**原文**.
_ _ _

本発明は頸部保護用エアバッグに関し、詳細には車両シートバック上部の内部又はヘッドレスト内部の下部に装備され、車両が強い衝撃を受けた時に瞬時に膨出して乗員の頸部を包囲する、頸部保護機能に優れたエアバッグに関する。
車両への衝撃に応答して膨出するエアバッグとして、様々なものが提案されている。頭部や頸部の保護を目的として考案されたものには、例えば特許文献1(特開平7−137592号)がある。この文献は、ヘッドレストに内蔵され、衝撃に応答して前方に膨張展開する、頭部ないし頸部の保護を図るための頭部エアバッグを開示している。
特許文献2(特開平10−6907号)には、ヘッドレストに内蔵されるエアバッグであって、縫合部を有するストラップが巻かれており、展開初期にはストラップによる拘束のためにエアバッグが主に下方に膨張展開してヘッドレストを押し上げ、次いで縫合部が破断して前方にも膨張することで、乗員の頭部及び頸部を保護するエアバッグが開示されている。
特許文献3(特開2002−37011号)には、シートバックに内蔵されるエアバッグであって、膨張時にはシートから座面の方向に、背もたれの長手方向に対してある角度に傾斜して突出することによって、乗員の頭部を胸部の方向に屈曲させて保護する構造のエアバッグが開示されている。

_ _ _

**元データ**.
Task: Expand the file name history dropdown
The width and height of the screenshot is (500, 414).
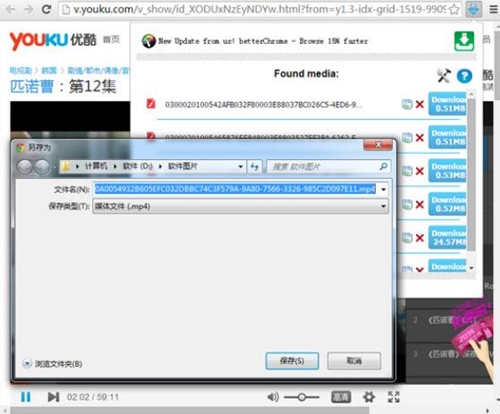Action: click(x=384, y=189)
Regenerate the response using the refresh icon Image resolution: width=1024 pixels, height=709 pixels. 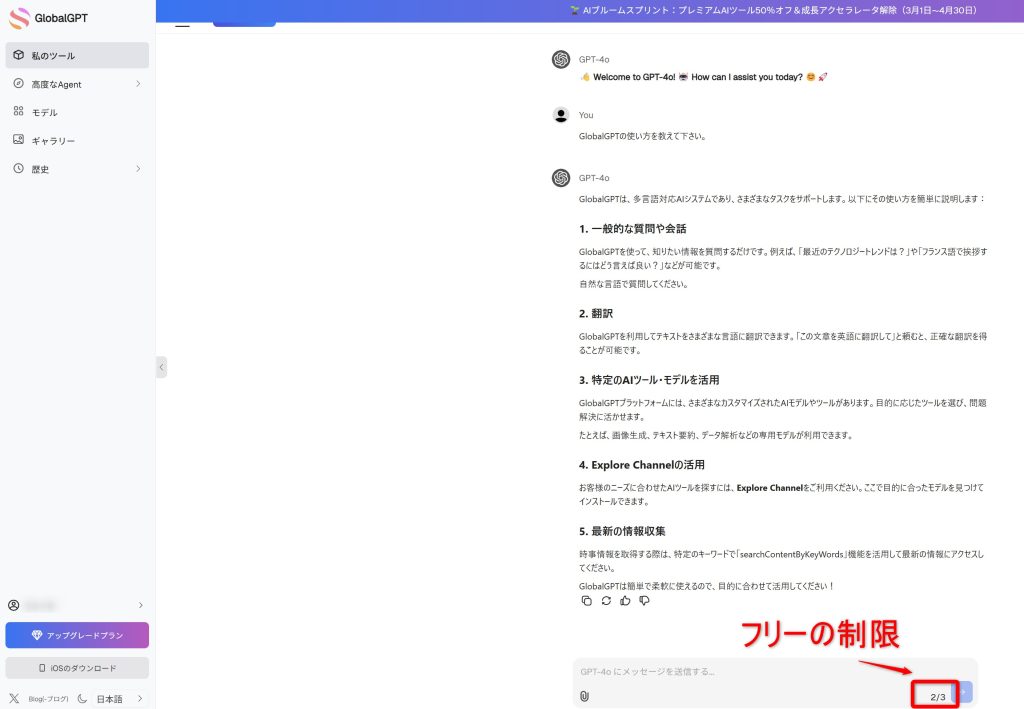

_ _ _

**課題内容**.
次の1.〜3.の記述が原文と一致するかを「はい」か「いいえ」で答え、それぞれ判断の決め手となる原文の語句を正確に引用してください。
1. 特許文献1のエアバッグはヘッドレストに内蔵されている。
2. 特許文献2のエアバッグは、展開初期に主に前方へ膨張する。
3. 特許文献3のエアバッグはヘッドレストに内蔵されている。
このデータは使用しません。

**解答**.
1. はい。「ヘッドレストに内蔵され、衝撃に応答して前方に膨張展開する」
2. いいえ。「展開初期にはストラップによる拘束のためにエアバッグが主に下方に膨張展開してヘッドレストを押し上げ」
3. いいえ。「シートバックに内蔵されるエアバッグであって」